I've checked diffs, pinion, mesh. Actually, both diffs are new, as changing bearings didn't change anything. Also every moving part is clean and oil was applied where needed. The only two things I didn't strip down are the engine and clutch. Could they be the reason for the way the car sounds?

The recording is not ideal but I think you can still identify the way the car sounds. I'll appreciate any tips on what can be the issue
Vorteks video
Yeah what you describe here is that you never removed the Power Module. That is always the first place to start/remove. Even regularly for maintenance reasons. Must be cleaned out etc. Collects dirt etc in this area normally.
The motor mount screws probably loosened and mesh is "Off", or even the Motor mount may have Bent. 2 very Common issues with the 4x4 line.
Use Blue Thread locker on the Motor mount screws when setting the mesh. Let cure for 24 hours before running the rig.
Replace the Motor mount if even slightly bent. Or you will be replacing the spur/ pinion often.
 
Yeah what you describe here is that you never removed the Power Module. That is always the first place to start/remove. Even regularly for maintenance reasons. Must be cleaned out etc. Collects dirt etc in this area normally.
The motor mount screws probably loosened and mesh is "Off", or even the Motor mount may have Bent. 2 very Common issues with the 4x4 line.
Use Blue Thread locker on the Motor mount screws when setting the mesh. Let cure for 24 hours before running the rig.
Replace the Motor mount if even slightly bent. Or you will be replacing the spur/ pinion often.
Maybe I was not clear, I didn't open the motor itself, like didn't open the bin in which it is, or split apart the clutch. But I do usually remove the power module after every off-road run, found it super difficult to remove it if a minimal amount of grit gets around the sliding bits.

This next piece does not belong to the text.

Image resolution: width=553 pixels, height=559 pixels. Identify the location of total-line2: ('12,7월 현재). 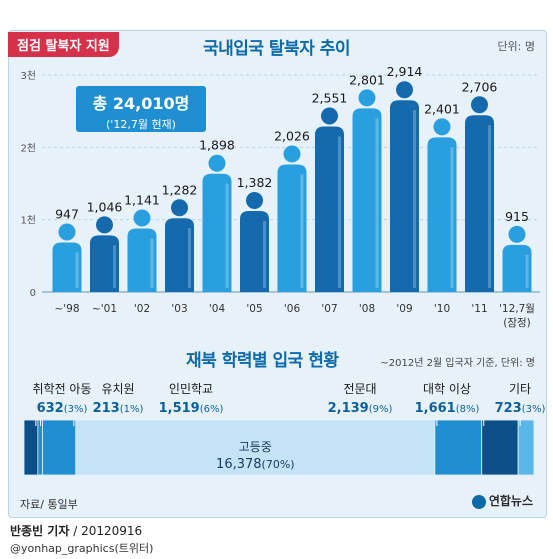
(141, 124).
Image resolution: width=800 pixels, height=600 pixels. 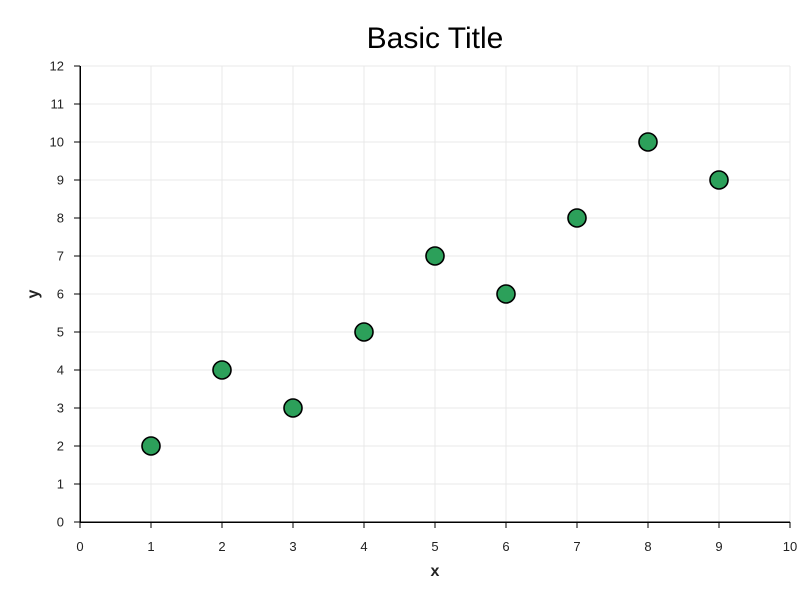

Once every 2-3 runs I open the power module and use a brush + a high pressure air cleaner to remove dust and check if visually the gear teeth seem to be in good shape. Last time, besides what I just described, before recording the videos, I also checked the metalic motor mounting plate cause I was sure i had bent it and this was causing the cyclic sound. To my surprise it was totally straight as I put it on the table.

I'm not a mesh specialist but I regularly check the pinion and gear moving tooth by tooth and making sure they are not too tight or too lose, just with the amount of play I've seen knowledgeable people from the forum do when setting their cars.

Still, as @Velodromed proposed, i need to check the clutch what I've never done before 🙈
 
i need to check the clutch what I've never done before
It’s not that hard but is easily possible to damage it by overtightening the hub. There’s many different methods and the one I use is by feel. I tighten the clutch screw just to a very light point and then I’ll put everything together and test. If it screams it’s too loose if it rockets its tight, if it chirps then engages…that’s what I pretty much look for.
I like to clean the spurcase, check bearings and check the adjustments of the spur every 5-6 runs.